Predator: Hunting Grounds Is Only Fun When The Predator Is Around

Predator: Hunting Grounds takes the original film’s concept—a small squad of soldiers on a mission in the jungle are ambushed by a deadly alien hunter—and turns it into an asymmetrical multiplayer game. It seems like a logical and fun adaptation, but some mediocre gunplay and long waits bog the whole experience down.

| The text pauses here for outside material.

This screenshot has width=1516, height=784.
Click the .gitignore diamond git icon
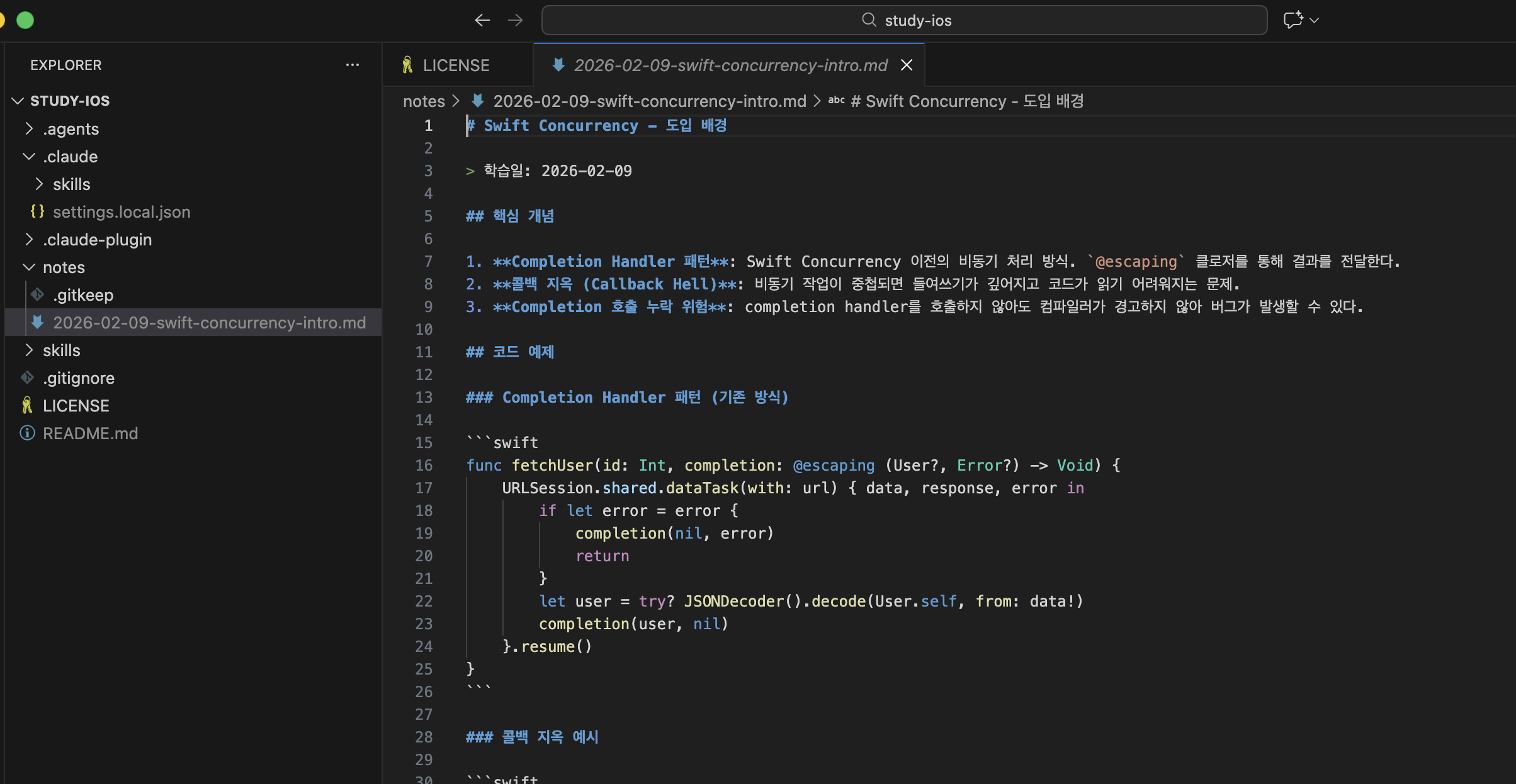pos(27,378)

Hunting Grounds, out on PS4 and PC now, was developed by Illfonic, the studio behind the Friday The 13th: The Game. Where Friday The 13th is a game about hiding, Predator is more action-focused. The soldiers aren’t harmless camp counselors; they’re deadly warriors equipped with guns, grenades, and armour. Up to four players are dropped into a jungle and given a basic series of objectives: Kill some drug lords and blow up their base of operations, take out an enemy base and their supplies, etc. They have to do all this without getting killed by the player controlling the Predator. They can shoot trees to make it harder for the Predator to hide, or cover themselves in mud so the Predator can’t see them with its thermal vision.

The Predator has a lot of fun gadgets and abilities at their disposal. You can climb trees and branches easily using something the game calls “Predkour.” (This game also calls the Predator’s dreadlocks Predlocks. It’s terrible. I hate it.) You have deadly blades you can slash and stab people with, heat vision to see your targets and their recent footsteps, and the ability to become invisible. Look, if you haven’t seen The Predator go watch that—what it does there you can do in this game. The big takeaway is that the Predator is extremely deadly if you play your cards right.

I played about a dozen matches, mostly as the soldiers and a few as the Predator. The most fun matches I played were ones where the Predator was active and aggressive. However, far too often Predators I encountered either went AFK, attacked us on the ground too much and died, or found us only a few times during the mission. When the Predator isn’t around, Hunting Grounds is just an average co-op shooter where you fight waves of boring enemies and press buttons. You shoot nameless thugs and goons using standard Call of Duty controls. It’s fine, but it’s not enough to keep the game exciting if you don’t get a skillful Predator player.

If you get a good Predator, Hunting Grounds is a tense experience. There are a lot of different ways a match can play out. The Predator can kill all the soldiers, but the soldiers can also kill the Predator. The soldiers can also finish their original mission and leave via a helicopter, without killing the Predator. Even if you down the Predator as the soldiers, you still need to act fast to kill it or the player in control of the Predator can activate the iconic wrist-mounted mini-nuke, killing any players in the blast radius. It was sometimes hard to tell who won a match of Hunting Grounds—there are no on-screen indicators of who won—but when everyone was playing and active, it was often a lot of fun.

Sadly, if you want to play as the Predator, you might need to wait a while. You can look for a match where you play as a soldier, a Predator, or either. I found that these options had different wait times; I often had to wait between four and nine minutes when I wanted to play as a Predator. If you end up in a match with only one soldier who is AFK, which happened to me, it can feel like a giant waste of time.

Predator: Hunting Grounds can be a great, if a little rough, experience if everyone is playing. But one problem, be it an AFK Predator or only a small group of active soldiers in a match, can drag the experience down. If you have a dedicated group of four or five friends, Hunting Grounds might be a more consistent experience. But for solo players, you might spend more time waiting to be the Predator than facing off against it in the jungle.